Su medio centenar de triunfos no sólo es cosa de cantidad, y sí de calidad.

Bartoli ganó cinco monumentos y pudo haber sido alguno más.

Abrió la cuenta en el Tour de Flandes, con un ataque demoledor en la capilla, cuando ésta era decisiva en la carrera, un poco como ahora la Het Nieuwsblad.

Le siguieron dos Lieja-Bastogne-Lieja y ya más mayor, sendos Giros de Lombardía.

Ojo con el valor y la dificultad de ganar un monumento, que Michele sumó hasta cinco.

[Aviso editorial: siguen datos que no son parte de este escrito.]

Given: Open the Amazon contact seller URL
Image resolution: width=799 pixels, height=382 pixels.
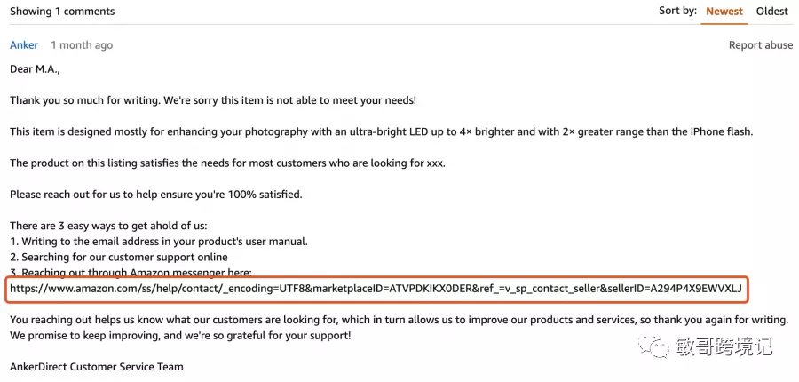Looking at the screenshot, I should click(376, 290).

San Remo y Mundial, sus asignaturas pendientes

En ese bagaje de lujo, le quedó la «pena» de no llevarse ni la Milán-San Remo ni el Mundial.

Especialmente doloroso fue su bronce en Valkenburg, cuando Camenzind se le adelantó, siendo el gran favorito.

Su cara en el podio era un poema, el mundial para cualquier ciclista es lo increíble, para un italiano, el viaje al cielo.

¿Una carrera? Lieja de 1997

Aquello fue un abuso, una carrera de esas que nunca olvidas, un frenesí de no sé cuántos kilómetros en un pulso a tres con Bartoli entre dos ONCE, Zulle y Jalabert, para más señas.

Escapados con ambos, el italiano no se cortó ni un pelo, entró a los relevos y encajó todos los golpes hasta que, a menos de un kilómetro de meta, hizo del muro de Ans la tumba deportiva de Jalabert.

Aquel día, el bicho fue demasiado, como lo sería Vandenbroucke para él un par de años después.